Anyways, if that is a meaningful advantage, color me surprised.

I guess you could say you need to pay for the highest performing part, but the 680 undercut the 7970...

According to the AT benches, the 7970 is ~20% faster than the GTX580 @ 25x16, at it's launch. I could have gotten the numbers a lot of ways, it doesn't matter. The point was that the 7970 wasn't a bad buy at it's launch, in fact it was a better buy than Nvidia's best GPU.

New architectures improve with drivers, and it showed big time with the 7970. You get more vram, and it offered better price / performance and absolute performance than it's competition when it launched. Healthy competition from Nvidia made AMD lower their price on the 7970 three months later with the GTX680, and come out with the 'GHz Edition' 7970. This is all a good thing, that is competition forcing prices to budge and even creating a new SKU altogether.
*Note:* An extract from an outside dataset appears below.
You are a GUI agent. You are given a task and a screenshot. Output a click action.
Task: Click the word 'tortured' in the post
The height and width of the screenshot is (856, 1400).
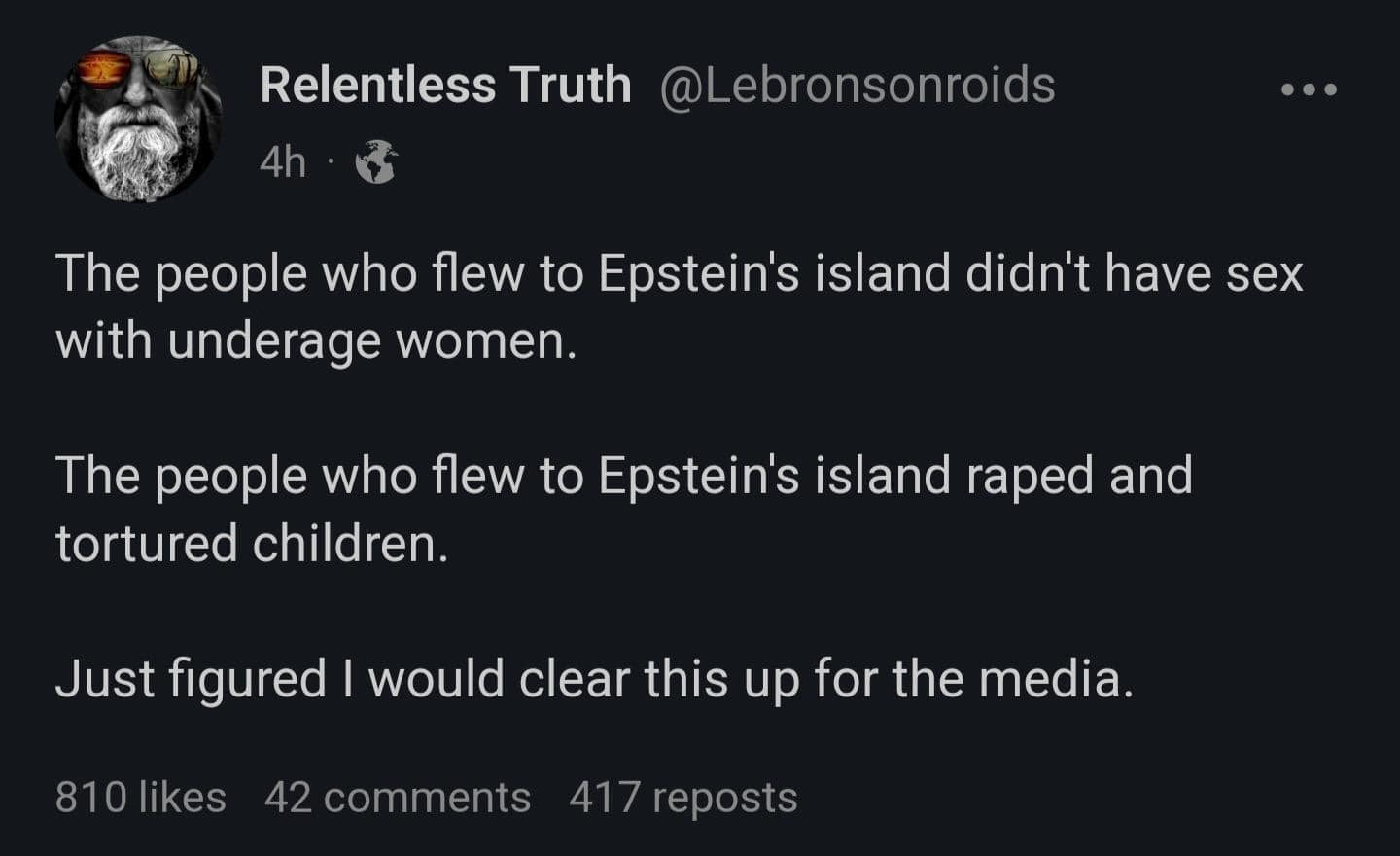tap(147, 543)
At least one of the companies cuts prices when need to be, the other has the luxury of operating like a monopoly knowing they can price parts where they want to.

I originally quoted and was mainly replying to Sontin, his comment was that "And yes, this all started with the 7970 for $549 which got beaten by a faster and cheaper GTX680 2 1/2 months later." Who was replying to Creig who was talking about people blaming AMD for high prices. Obviously, it didn't "all start with the 7970" as the 7970 provied BETTER price / performance than Nvidia's best GPU at the time it launched.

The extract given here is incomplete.